--- INPUT RECORDS Enclosed Below ---

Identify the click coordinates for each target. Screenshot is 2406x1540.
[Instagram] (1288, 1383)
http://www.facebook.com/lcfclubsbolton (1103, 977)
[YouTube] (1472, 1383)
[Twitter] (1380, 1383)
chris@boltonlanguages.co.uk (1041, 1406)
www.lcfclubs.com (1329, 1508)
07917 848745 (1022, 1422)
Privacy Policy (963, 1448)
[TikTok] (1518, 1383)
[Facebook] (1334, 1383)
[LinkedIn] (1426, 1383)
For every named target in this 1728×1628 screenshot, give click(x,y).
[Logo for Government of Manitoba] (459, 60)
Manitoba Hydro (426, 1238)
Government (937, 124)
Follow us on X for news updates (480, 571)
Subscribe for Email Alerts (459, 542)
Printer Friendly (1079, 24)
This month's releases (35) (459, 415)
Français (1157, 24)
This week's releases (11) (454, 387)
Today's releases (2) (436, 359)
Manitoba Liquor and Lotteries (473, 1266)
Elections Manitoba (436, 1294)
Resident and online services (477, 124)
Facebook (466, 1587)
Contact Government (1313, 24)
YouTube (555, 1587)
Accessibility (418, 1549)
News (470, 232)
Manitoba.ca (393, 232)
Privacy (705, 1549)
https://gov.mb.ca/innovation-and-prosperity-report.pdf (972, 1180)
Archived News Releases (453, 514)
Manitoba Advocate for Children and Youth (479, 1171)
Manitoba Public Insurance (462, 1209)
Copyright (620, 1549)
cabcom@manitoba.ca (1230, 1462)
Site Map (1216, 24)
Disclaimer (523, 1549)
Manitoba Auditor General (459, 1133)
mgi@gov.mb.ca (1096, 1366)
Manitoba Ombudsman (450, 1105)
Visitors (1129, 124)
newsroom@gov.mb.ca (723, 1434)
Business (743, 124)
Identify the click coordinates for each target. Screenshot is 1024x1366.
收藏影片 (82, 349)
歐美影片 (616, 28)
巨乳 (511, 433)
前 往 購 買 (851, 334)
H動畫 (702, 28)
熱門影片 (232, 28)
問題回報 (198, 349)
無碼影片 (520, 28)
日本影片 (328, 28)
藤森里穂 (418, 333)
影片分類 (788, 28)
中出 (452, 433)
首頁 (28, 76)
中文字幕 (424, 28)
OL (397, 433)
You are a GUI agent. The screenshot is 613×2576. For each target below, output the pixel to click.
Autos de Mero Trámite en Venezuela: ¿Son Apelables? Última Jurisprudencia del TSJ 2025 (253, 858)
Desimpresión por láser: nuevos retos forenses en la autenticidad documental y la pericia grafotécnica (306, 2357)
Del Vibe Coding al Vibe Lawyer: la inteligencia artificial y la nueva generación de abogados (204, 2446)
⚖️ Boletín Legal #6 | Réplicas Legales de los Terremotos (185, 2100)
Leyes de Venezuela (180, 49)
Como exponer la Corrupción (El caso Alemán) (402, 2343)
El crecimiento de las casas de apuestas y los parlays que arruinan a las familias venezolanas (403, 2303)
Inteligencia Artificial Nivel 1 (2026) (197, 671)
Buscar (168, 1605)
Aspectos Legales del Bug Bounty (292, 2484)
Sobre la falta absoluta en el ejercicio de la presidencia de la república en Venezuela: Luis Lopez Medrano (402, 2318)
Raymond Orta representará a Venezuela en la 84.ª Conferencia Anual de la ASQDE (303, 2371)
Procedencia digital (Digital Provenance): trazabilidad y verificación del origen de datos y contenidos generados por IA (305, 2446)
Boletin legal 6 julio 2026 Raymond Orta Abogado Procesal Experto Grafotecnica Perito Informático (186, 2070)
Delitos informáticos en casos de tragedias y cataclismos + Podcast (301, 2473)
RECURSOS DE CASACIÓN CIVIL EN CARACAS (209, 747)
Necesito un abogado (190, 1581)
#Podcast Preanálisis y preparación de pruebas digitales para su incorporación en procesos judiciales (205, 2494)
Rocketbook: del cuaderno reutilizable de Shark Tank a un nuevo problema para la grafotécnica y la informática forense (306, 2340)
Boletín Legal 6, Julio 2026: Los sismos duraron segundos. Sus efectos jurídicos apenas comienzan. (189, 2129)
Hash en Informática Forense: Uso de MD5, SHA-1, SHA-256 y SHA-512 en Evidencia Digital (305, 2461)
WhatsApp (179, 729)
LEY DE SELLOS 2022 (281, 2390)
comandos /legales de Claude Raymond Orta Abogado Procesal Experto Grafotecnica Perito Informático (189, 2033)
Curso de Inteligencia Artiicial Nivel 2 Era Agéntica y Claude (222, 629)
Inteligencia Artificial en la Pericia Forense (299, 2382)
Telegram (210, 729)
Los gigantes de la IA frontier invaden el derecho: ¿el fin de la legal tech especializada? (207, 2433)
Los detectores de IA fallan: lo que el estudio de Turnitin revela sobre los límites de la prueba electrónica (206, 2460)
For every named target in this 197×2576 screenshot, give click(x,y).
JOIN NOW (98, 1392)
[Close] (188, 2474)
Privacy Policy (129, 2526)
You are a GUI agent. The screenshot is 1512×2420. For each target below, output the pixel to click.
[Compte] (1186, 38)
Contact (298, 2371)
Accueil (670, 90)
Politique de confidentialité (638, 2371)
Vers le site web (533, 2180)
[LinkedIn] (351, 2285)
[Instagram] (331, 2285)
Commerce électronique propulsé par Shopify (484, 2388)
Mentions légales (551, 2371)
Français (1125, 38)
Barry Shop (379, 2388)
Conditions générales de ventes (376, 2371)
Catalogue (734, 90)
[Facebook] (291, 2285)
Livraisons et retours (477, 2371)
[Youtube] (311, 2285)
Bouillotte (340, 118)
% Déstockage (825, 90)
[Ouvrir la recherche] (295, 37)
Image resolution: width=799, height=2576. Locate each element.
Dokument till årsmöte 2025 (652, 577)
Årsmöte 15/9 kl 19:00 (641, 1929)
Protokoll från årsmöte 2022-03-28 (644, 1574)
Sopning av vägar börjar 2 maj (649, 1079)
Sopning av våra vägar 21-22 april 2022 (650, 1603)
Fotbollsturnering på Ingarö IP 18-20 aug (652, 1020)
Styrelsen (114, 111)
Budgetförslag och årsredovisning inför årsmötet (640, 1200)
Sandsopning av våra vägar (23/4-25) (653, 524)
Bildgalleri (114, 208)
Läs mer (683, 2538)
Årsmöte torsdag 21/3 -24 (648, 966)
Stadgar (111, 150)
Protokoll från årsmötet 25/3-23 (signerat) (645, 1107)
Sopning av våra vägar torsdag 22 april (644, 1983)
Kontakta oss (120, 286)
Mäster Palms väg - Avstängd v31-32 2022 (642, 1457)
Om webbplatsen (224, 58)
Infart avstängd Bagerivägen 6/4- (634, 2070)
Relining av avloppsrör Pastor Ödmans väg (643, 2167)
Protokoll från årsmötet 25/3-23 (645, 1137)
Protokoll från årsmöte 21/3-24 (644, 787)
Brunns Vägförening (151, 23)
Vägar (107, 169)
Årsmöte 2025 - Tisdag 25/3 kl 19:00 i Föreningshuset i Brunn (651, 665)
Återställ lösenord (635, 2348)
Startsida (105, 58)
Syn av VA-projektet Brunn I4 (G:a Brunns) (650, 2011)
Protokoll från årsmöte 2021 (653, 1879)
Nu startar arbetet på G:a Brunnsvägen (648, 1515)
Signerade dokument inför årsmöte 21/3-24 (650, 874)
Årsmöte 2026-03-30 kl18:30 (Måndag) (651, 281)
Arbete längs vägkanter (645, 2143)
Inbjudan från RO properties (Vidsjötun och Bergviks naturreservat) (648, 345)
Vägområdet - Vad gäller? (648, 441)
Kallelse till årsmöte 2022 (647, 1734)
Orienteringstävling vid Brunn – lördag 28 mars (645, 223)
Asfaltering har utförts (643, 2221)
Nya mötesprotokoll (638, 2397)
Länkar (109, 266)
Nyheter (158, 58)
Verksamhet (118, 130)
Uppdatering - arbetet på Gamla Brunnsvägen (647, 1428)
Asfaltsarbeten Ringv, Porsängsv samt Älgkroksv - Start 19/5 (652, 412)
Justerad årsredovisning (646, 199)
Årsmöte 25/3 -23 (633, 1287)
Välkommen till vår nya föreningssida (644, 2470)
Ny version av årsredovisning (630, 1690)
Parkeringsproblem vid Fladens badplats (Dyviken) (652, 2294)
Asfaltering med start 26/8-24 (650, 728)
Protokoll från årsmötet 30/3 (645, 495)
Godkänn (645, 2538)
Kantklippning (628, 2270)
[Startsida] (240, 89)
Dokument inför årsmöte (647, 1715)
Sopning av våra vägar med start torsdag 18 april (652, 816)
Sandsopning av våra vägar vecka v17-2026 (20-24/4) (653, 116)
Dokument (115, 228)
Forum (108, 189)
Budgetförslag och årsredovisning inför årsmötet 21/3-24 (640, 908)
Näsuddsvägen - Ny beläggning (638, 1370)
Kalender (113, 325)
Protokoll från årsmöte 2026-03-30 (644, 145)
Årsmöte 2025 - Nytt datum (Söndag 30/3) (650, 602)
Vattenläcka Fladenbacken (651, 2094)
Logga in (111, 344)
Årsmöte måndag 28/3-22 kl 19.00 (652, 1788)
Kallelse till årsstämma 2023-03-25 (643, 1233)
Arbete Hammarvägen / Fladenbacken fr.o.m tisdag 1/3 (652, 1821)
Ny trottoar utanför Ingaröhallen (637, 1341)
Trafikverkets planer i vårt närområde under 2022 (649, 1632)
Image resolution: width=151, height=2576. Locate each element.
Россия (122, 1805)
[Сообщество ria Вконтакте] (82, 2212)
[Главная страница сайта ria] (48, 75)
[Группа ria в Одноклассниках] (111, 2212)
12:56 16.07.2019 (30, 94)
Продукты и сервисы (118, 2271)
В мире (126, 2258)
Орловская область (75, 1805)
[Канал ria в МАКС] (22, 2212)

--- End of Enclosed INPUT RECORDS ---

- TASK DIRECTIONS
From the records above, transcribe exactly the run of lines that opens with the line holding "Screenshot is 1024x1366." and closes with the line holding "Raymond Orta representará", both included.

- ANSWER SPACE
Identify the click coordinates for each target. Screenshot is 1024x1366.
收藏影片 (82, 349)
歐美影片 (616, 28)
巨乳 (511, 433)
前 往 購 買 (851, 334)
H動畫 (702, 28)
熱門影片 (232, 28)
問題回報 (198, 349)
無碼影片 (520, 28)
日本影片 (328, 28)
藤森里穂 (418, 333)
影片分類 (788, 28)
中出 (452, 433)
首頁 (28, 76)
中文字幕 (424, 28)
OL (397, 433)
You are a GUI agent. The screenshot is 613×2576. For each target below, output the pixel to click.
Autos de Mero Trámite en Venezuela: ¿Son Apelables? Última Jurisprudencia del TSJ 2025 (253, 858)
Desimpresión por láser: nuevos retos forenses en la autenticidad documental y la pericia grafotécnica (306, 2357)
Del Vibe Coding al Vibe Lawyer: la inteligencia artificial y la nueva generación de abogados (204, 2446)
⚖️ Boletín Legal #6 | Réplicas Legales de los Terremotos (185, 2100)
Leyes de Venezuela (180, 49)
Como exponer la Corrupción (El caso Alemán) (402, 2343)
El crecimiento de las casas de apuestas y los parlays que arruinan a las familias venezolanas (403, 2303)
Inteligencia Artificial Nivel 1 (2026) (197, 671)
Buscar (168, 1605)
Aspectos Legales del Bug Bounty (292, 2484)
Sobre la falta absoluta en el ejercicio de la presidencia de la república en Venezuela: Luis Lopez Medrano (402, 2318)
Raymond Orta representará a Venezuela en la 84.ª Conferencia Anual de la ASQDE (303, 2371)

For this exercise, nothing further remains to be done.